(Entries taken from a collection)
--- --- ---

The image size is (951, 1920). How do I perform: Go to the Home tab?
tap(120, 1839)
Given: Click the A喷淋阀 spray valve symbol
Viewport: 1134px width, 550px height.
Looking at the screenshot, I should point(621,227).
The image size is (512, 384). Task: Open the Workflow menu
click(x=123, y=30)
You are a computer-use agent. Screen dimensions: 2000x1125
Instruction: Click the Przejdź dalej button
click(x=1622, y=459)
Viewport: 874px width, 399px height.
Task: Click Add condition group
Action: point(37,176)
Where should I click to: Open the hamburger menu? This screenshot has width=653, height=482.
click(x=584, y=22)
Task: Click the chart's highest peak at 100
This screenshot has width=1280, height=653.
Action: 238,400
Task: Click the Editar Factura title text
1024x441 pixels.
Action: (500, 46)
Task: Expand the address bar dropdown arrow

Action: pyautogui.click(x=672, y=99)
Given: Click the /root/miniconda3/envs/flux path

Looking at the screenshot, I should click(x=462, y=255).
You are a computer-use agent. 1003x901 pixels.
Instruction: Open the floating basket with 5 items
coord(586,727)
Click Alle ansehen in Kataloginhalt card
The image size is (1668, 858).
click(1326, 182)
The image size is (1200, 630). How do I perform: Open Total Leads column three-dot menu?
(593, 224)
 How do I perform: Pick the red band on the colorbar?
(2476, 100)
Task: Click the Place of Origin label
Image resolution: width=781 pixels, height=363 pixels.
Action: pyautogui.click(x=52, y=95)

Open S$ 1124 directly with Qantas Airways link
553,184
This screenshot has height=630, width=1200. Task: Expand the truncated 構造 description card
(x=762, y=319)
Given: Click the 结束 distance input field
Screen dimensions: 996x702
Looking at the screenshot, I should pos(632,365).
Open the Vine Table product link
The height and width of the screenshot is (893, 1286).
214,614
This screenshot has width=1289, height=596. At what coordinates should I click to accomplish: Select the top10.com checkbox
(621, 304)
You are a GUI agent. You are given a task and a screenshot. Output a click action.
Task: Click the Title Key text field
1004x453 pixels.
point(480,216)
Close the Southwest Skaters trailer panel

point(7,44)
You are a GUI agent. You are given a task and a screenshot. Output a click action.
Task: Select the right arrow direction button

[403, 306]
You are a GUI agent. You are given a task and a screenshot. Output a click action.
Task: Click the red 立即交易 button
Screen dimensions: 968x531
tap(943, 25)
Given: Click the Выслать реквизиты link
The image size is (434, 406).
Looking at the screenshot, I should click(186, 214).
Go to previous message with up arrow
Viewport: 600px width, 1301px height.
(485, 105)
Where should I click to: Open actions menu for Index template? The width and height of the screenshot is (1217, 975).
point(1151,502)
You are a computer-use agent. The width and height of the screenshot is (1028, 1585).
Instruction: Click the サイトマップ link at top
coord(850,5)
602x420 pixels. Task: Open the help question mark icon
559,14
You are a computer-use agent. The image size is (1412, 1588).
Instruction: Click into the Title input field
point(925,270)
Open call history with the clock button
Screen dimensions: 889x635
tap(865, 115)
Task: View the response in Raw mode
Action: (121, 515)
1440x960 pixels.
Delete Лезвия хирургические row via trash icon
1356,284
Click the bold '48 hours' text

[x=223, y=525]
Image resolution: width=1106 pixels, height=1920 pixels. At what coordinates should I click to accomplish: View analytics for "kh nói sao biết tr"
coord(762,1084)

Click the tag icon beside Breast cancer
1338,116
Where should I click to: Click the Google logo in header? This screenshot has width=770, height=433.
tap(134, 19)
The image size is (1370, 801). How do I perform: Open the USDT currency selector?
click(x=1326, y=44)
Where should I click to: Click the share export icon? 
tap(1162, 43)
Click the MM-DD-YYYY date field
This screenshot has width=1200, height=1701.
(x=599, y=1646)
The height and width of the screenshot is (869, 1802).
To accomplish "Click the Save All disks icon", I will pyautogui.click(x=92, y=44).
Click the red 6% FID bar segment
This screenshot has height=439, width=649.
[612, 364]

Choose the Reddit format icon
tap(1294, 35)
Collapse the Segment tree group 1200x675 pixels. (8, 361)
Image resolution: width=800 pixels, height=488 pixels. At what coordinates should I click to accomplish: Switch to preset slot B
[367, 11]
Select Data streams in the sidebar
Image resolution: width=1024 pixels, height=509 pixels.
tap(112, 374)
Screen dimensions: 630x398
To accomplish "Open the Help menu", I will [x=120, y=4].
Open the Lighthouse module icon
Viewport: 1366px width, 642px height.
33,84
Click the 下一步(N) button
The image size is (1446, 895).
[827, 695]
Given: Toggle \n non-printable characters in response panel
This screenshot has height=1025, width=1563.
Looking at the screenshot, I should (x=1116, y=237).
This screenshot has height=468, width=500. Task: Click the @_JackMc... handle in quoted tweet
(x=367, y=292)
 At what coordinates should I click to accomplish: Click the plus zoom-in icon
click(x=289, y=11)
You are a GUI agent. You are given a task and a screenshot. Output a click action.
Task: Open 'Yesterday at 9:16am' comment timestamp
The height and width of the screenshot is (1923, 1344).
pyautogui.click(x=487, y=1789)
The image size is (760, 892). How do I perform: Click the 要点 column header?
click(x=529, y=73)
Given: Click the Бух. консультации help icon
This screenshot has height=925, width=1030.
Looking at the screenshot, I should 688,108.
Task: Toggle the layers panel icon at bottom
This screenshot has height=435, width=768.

--- --- ---

**Work to complete:** Tell how many lines in the data above hold "Toggle". Nothing but the number.

**Completed task:** 2